Q: On the first day of class, we examined the relationship between GDP per capita and life expectancy across countries and over time. Recent economic research has focused on the inequality in health outcomes across income groups within the US. Your goal for this exam is to download and analyze US data on income and mortality to answer several questions. How has real income evolved over 1984-2016? How has mortality evolved, for children and young adults (ages 0-24), and for older adults (ages 25-64)? How has the relationship between income and mortality within the US changed over time, for the different age groups? The exam is intended to take no more than two hours, but you have a full week to complete it.

The details

Data: We have made CDC data on mortality available on the course website. You can find the data documentation here. Mortality for individuals aged xx-zz in the year yyyy are in the file named “mortality_yyyy_xx_zz.txt”. For example, “mortality_2016_25_64.txt” contains data for 2016, ages 25-64. The files can be opened as CSV files, but you must specify the option “sep='\t'”. Notice that there are extraneous rows at the bottom, which should be skipped. Focus on “Age Adjusted Rate” as the mortality variable. Each file is at the state level, so across all files you will have data at the year (1984 or 2016), by age group (ages 0-24 or 25-64), by state (50 states plus the District of Columbia). There are 204 observations total (2*2*51).

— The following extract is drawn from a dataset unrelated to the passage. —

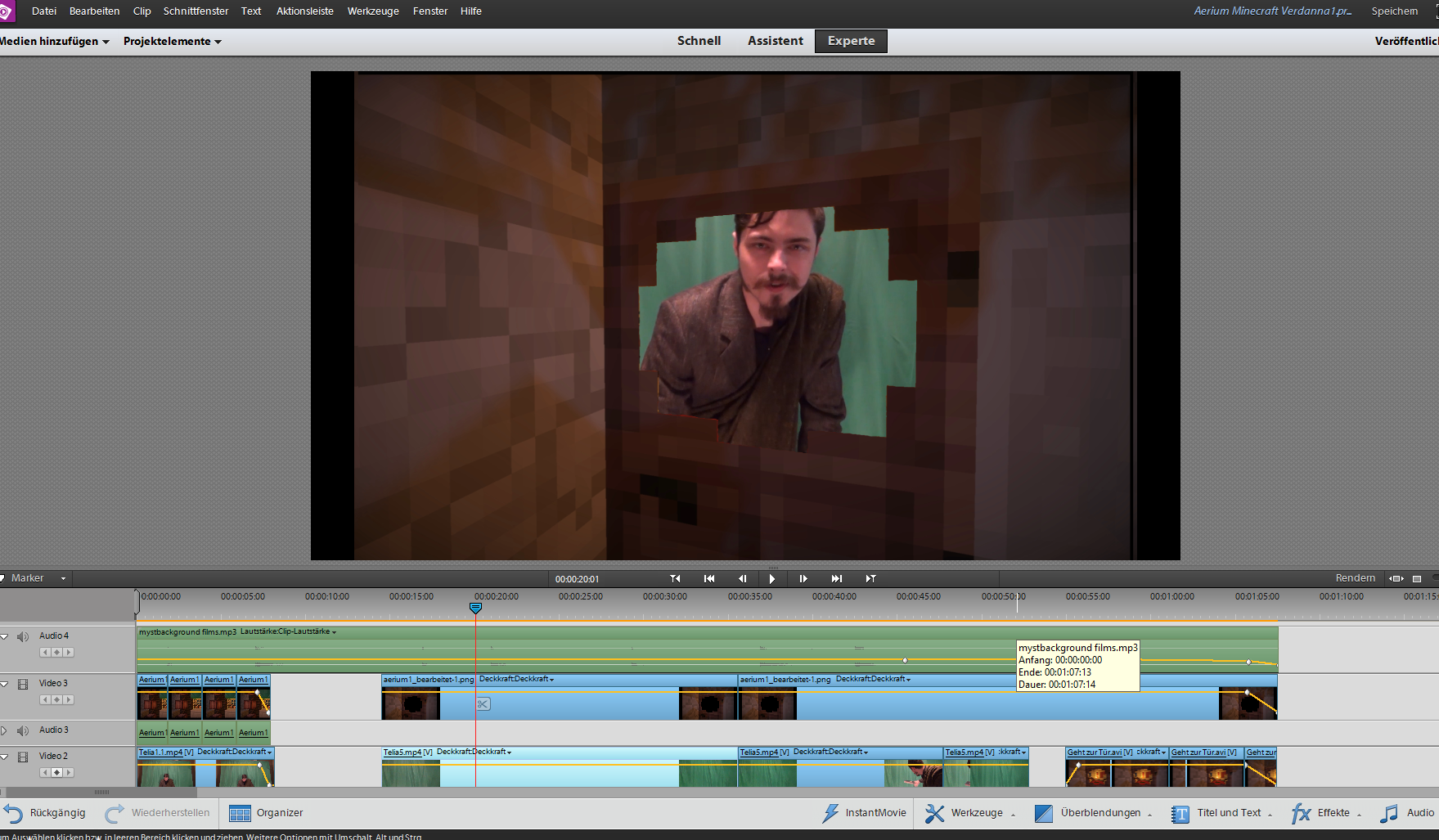Click the Rendern button
The image size is (1439, 840).
point(1355,578)
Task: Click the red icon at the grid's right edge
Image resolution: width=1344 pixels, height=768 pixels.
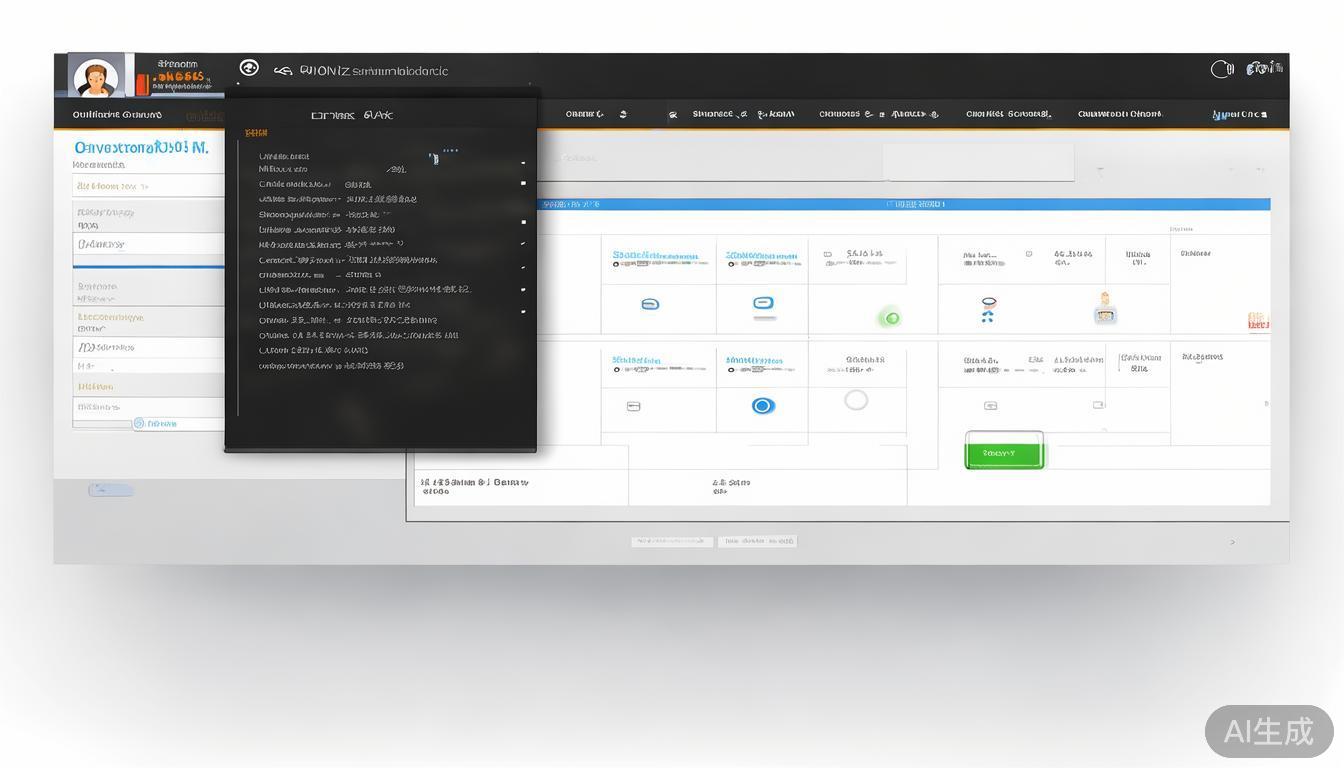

You can find data on real median household income for each state-year on FRED. You can pull data for each state XX using the code “MEHOINUSXXA672N”. For example, using the API to pull the codes [‘MEHOINUSMNA672N’, ‘MEHOINUSWIA672N’] would get you real income data by year for Minnesota (MN) and Wisconsin (WI). You are welcome to use other data or sources if you prefer but make sure they measure the same variables. You are welcome to use other data in your answer, as well.

Tip: you may find it helpful to find or create a dictionary or DataFrame that links US state names to their two-letter codes, as in {‘WI’: ‘Wisconsin’, ‘MN’: ‘Minnesota’}.

Submit:

1. You will submit one document (Word or PDF) that contains your answers to the questions. You are allowed a maximum of two exhibits and 500 words. If you like, one of your exhibits may be a table. You may use a facet plot as one of your exhibits if you like. The document should start with an “executive summary” that gives a concise report of your conclusions. The rest of the report provides the analysis and details. See the practice take-home exam for guidance on format.

2. You will submit one zip file containing the code that recreates any analysis reported in the document. Your code must be submitted as a Jupyter notebook, and it must work if we run it from the directory containing the mortality and any other data from your zip file. Do not modify the data files directly.

The medium: Your report will be viewed on a computer monitor.

The audience: Someone with general understanding of economics, but no specialized knowledge.

The message: For you to figure out!

This is an exam. The academic misconduct policy is in effect. You may use the internet and books, notes, etc., but you must not discuss this with anyone, or explicitly solicit answers to these questions online, via Chegg, ChatGPT, etc. Cite all sources.